# A fridge for Rip



## SENC (Jan 14, 2016)

@ripjack13 - this made me think of you...


http://marshallfridge.com/

(pic added by admin for posterity)

Reactions: Like 1 | Great Post 1 | Funny 1 | Way Cool 6


----------



## Kevin (Jan 14, 2016)

We nned a new rating icon - one that says WAAAAAAAAAAAAAAAAAAAAAAAAAAAAAAAAAY COOL!

Reactions: Agree 5 | Great Post 1


----------



## Schroedc (Jan 14, 2016)

I wonder if you could get a Fender fryer...

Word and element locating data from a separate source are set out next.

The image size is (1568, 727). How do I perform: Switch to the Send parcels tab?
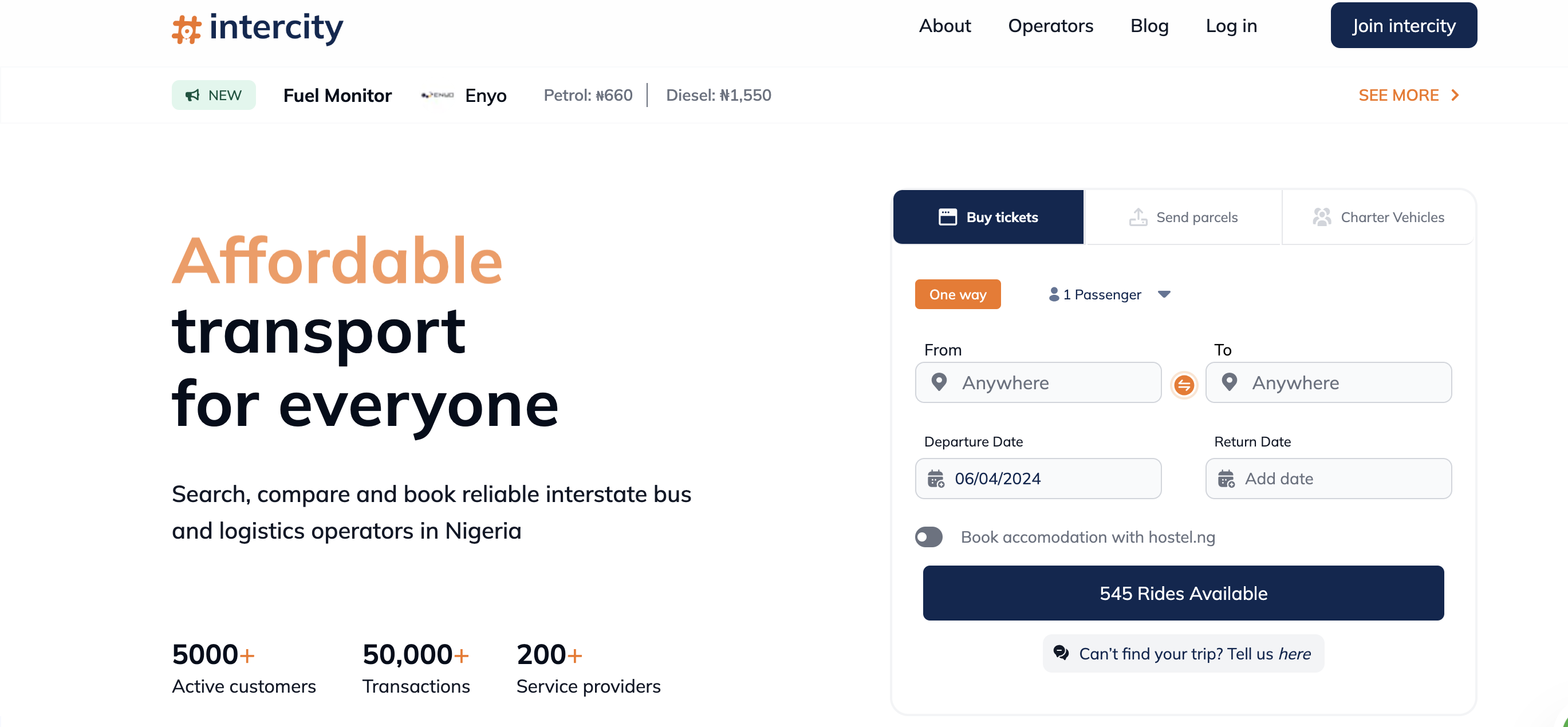(1183, 217)
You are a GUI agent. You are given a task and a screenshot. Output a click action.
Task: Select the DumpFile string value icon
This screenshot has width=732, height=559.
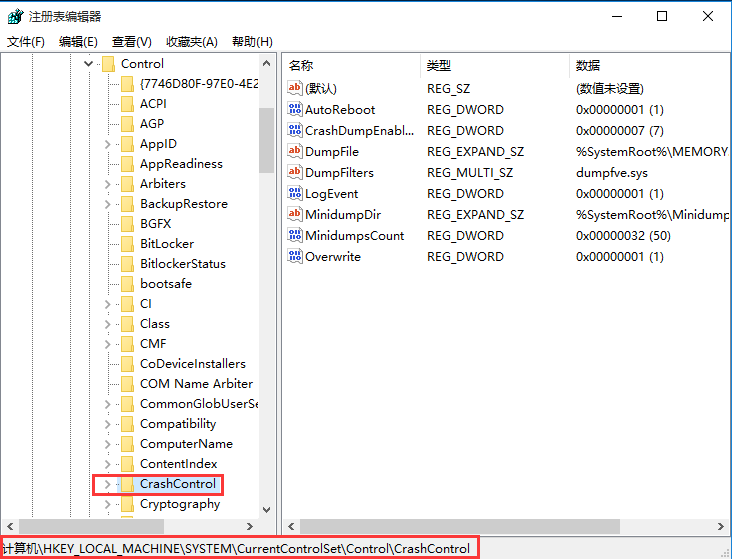295,152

Reactions: Like 1 | Funny 2


----------



## ripjack13 (Jan 14, 2016)

OH MY GOD THEY HAVE A MOTLEY CRUE MARSHALL FRIDGE!!!!!!!

Reactions: Like 1


----------



## ripjack13 (Jan 14, 2016)

knobs that go to 11!!!!

Reactions: Agree 1


----------



## ripjack13 (Jan 14, 2016)

I'm trying to rationalize with Michele that I need this.....

Reactions: Funny 2


----------



## SENC (Jan 14, 2016)

ripjack13 said:


> I'm trying to rationalize with Michele that I need this.....


Not need... NEED!

Reactions: Agree 1


----------



## ripjack13 (Jan 14, 2016)

The motley one.....me NEED!

Reactions: Funny 1


----------



## duncsuss (Jan 14, 2016)

ripjack13 said:


> I'm trying to rationalize with Michele that I need this.....


try begging, you stand a better chance

Reactions: Agree 2 | Funny 1


----------



## Kevin (Jan 14, 2016)

ripjack13 said:


> I'm trying to rationalize with Michele that I need this.....




Make one. You have plenty of time if you just put down the paint brush.

Reactions: Funny 2


----------



## ripjack13 (Dec 3, 2020)

@Arn213


----------



## Arn213 (Dec 3, 2020)

.......sign me up if the volume goes up to 11 and a wall of them please!

Reactions: Like 1


----------



## ripjack13 (Dec 3, 2020)

Arn213 said:


> .......sign me up if the volume goes up to 11 and a wall of them please!



Ha! nice...


----------